--- START ---
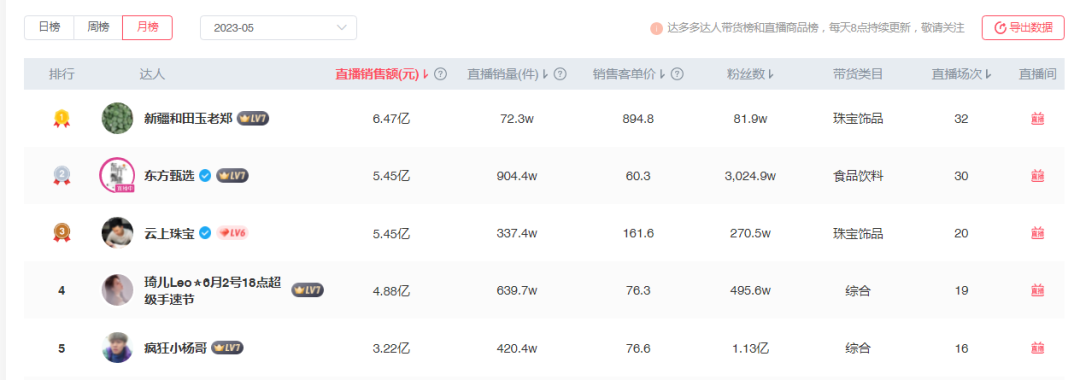1080x380 pixels.
Task: Select the 月榜 monthly ranking tab
Action: (x=147, y=28)
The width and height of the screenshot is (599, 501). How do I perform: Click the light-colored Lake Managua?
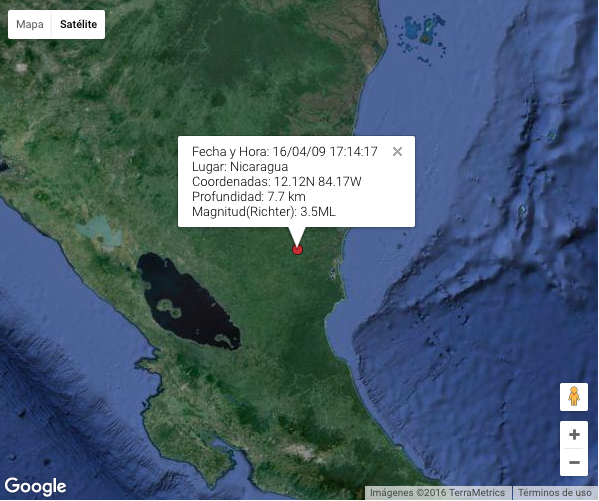pos(100,232)
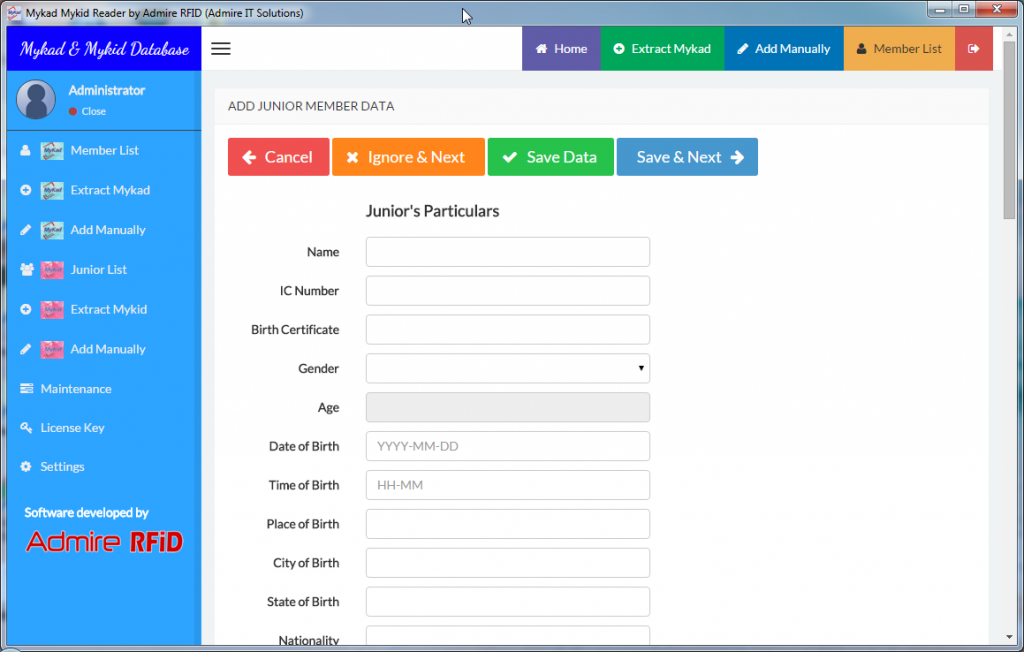Click the Admire RFID logo in sidebar

104,542
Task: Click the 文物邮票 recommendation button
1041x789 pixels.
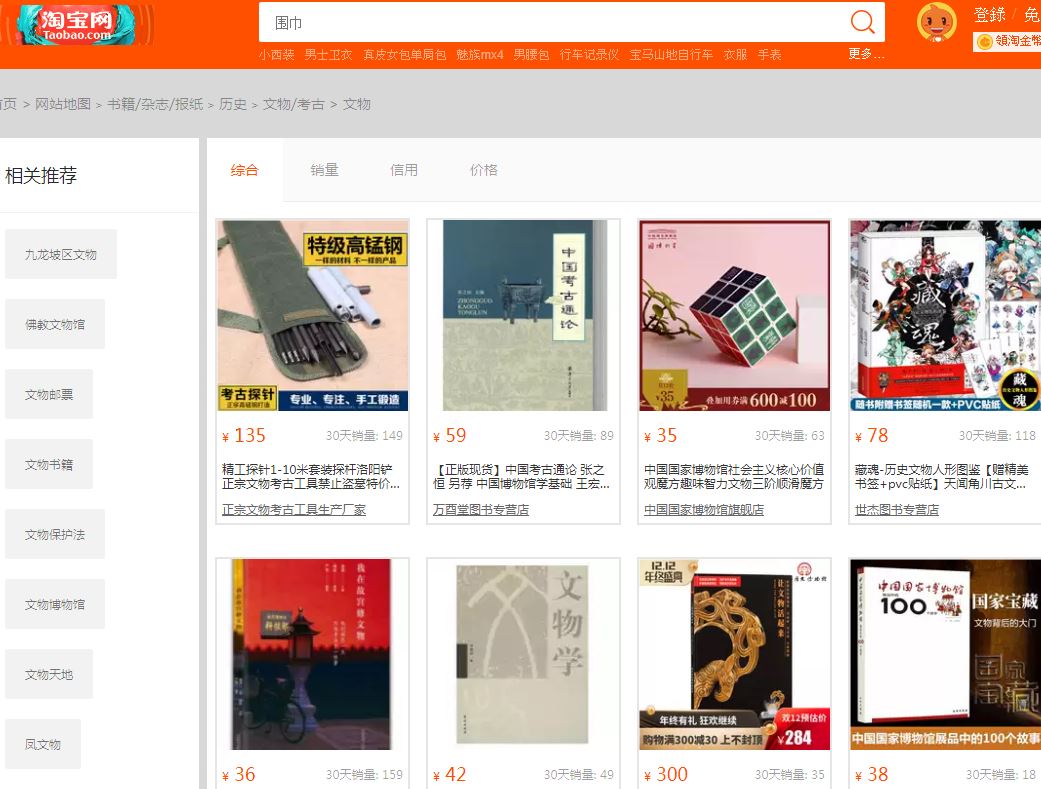Action: click(x=48, y=394)
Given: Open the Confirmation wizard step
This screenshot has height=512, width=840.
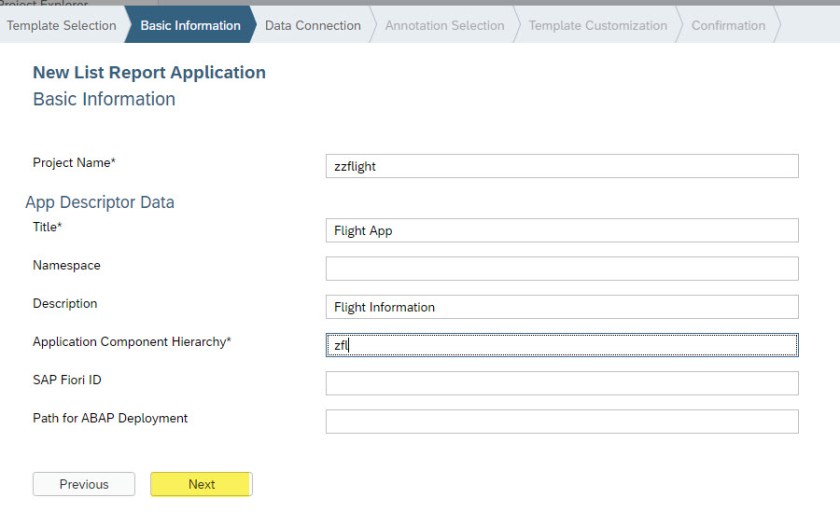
--- END ---
ASSIGNMENT
In the listing, find the line with "Task: Click the 文物邮票 recommendation button" and retype exactly from there through the last line, both included, leaving the pictures out.

OUTPUT FOR THIS TASK
Task: Click the 文物邮票 recommendation button
1041x789 pixels.
Action: click(x=48, y=394)
Given: Open the Confirmation wizard step
This screenshot has height=512, width=840.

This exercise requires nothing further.